# [Data provided]
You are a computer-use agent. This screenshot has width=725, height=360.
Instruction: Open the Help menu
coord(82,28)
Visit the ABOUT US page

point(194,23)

# [What this task involves]
Copy the material above word for word, keeping every line as it appears.

# [Task output]
You are a computer-use agent. This screenshot has width=725, height=360.
Instruction: Open the Help menu
coord(82,28)
Visit the ABOUT US page

point(194,23)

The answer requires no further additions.